Śląsk zawsze będzie w moim sercu, ale w niedzielę miłość do tego klubu zostawię w szatni - twierdzi trener ŁKS-u Ryszard Tarasiewicz (49 l.), który przez ponad 20 lat był związany z klubem z Wrocławia. Najpierw jako piłkarz, a potem jako szkoleniowiec. Teraz ma być najgroźniejszą bronią łodzian w starciu z liderem Ekstraklasy, bo o zawodnikach Śląska wie wszystko.

- Na dwudziestu czterech chłopaków z obecnej kadry Śląska dwudziestu to ja ściągnąłem do tego klubu. Są w tej drużynie ludzie, którzy jeszcze pamiętają czasy, kiedy nie było pieniędzy, a my graliśmy w III lidze - wspomina Tarasiewicz.

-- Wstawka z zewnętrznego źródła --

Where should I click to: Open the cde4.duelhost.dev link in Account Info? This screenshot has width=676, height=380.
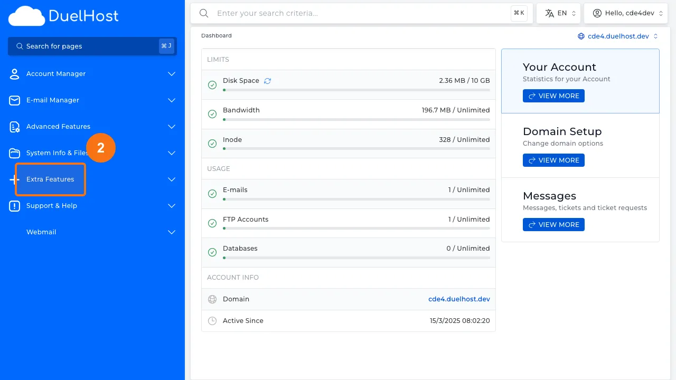pyautogui.click(x=459, y=299)
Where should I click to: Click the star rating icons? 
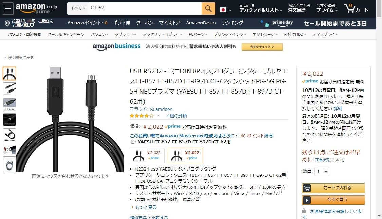pos(141,116)
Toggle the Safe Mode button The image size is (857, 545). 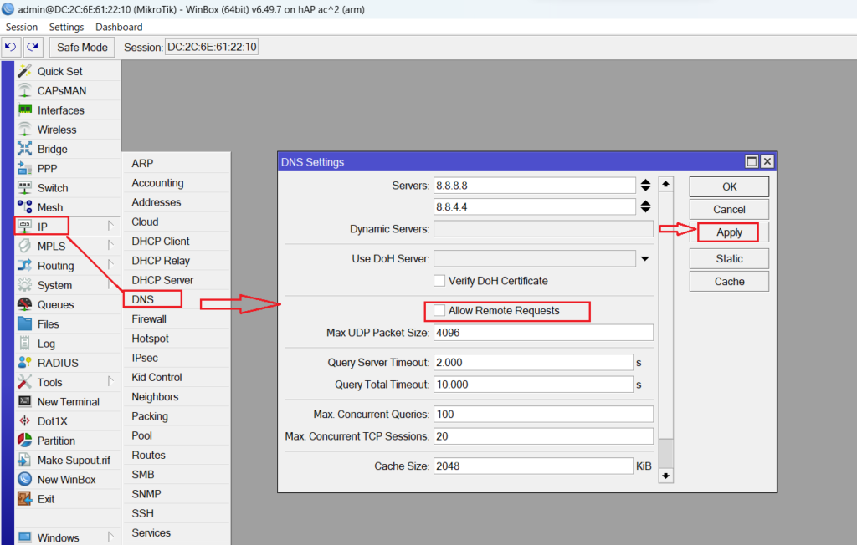pos(82,48)
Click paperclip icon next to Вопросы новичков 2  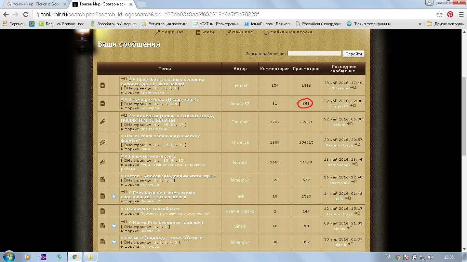coord(102,162)
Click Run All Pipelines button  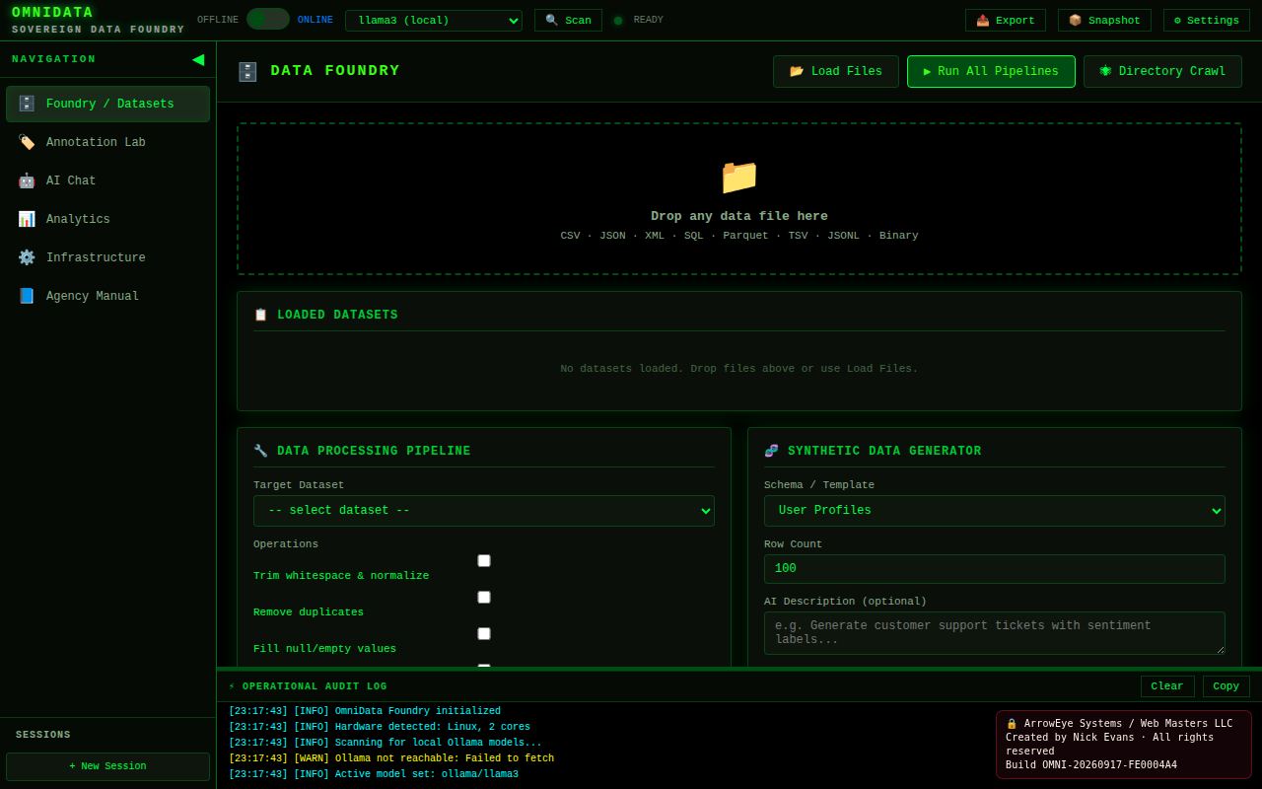point(991,71)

- Z Krzyśkiem Wołczkiem czy Darkiem Sztylką przebyliśmy długą drogę aż do Ekstraklasy. Tamte biedne czasy dobrze pamięta też Sebastian Dudek - dodaje.

- Za moich czasów szatnia Śląska była głośna. Najwięcej do powiedzenia mieli Sztylka i Sebek Mila. "Milowy" to mistrz ciętego dowcipu. Lubił się pośmiać z kolegów, ale nigdy nie były to żarty, które mogły komuś sprawić przykrość. Zawsze we wszystkim przodował. Kiedyś w drodze na mecz do Warszawy nocowaliśmy w Gutowie. Mila chwalił się, że świetnie gra w ping-ponga. Umówiliśmy się na jednego seta. Bez rewanżu. Wygrałem i potem długo za mną chodził i wypominał, że nie pozwalam mu się odegrać - śmieje się Tarasiewicz.

Okazję do rewanżu, ale już na piłkarskim boisku, Mila ma w niedzielę. Śląsk musi pokonać w Łodzi ŁKS, żeby być pewnym, że przed zimą nie da się strącić z fotela lidera.

- W "moim" Śląsku nie było podziałów. Wszyscy trzymali się razem. Kto nie pasował do grupy, ten odchodził. To były fajne czasy i mam z tego okresu mnóstwo wspaniałych wspomnień. Przed takim meczem wszystkie te lata stają człowiekowi przed oczami - dodaje Tarasiewicz. - Ale teraz sentymenty idą na bok. Zdecydowanym faworytem meczu jest Śląsk, ale my musimy zdobywać punkty. Wrocławianie to dojrzały, wyrachowany i świadomy swojej wartości zespół, lecz zrobię wszystko, by wygrać i postawić swoich chłopaków ze Śląska do kąta - kończy z uśmiechem opiekun ŁKS-u.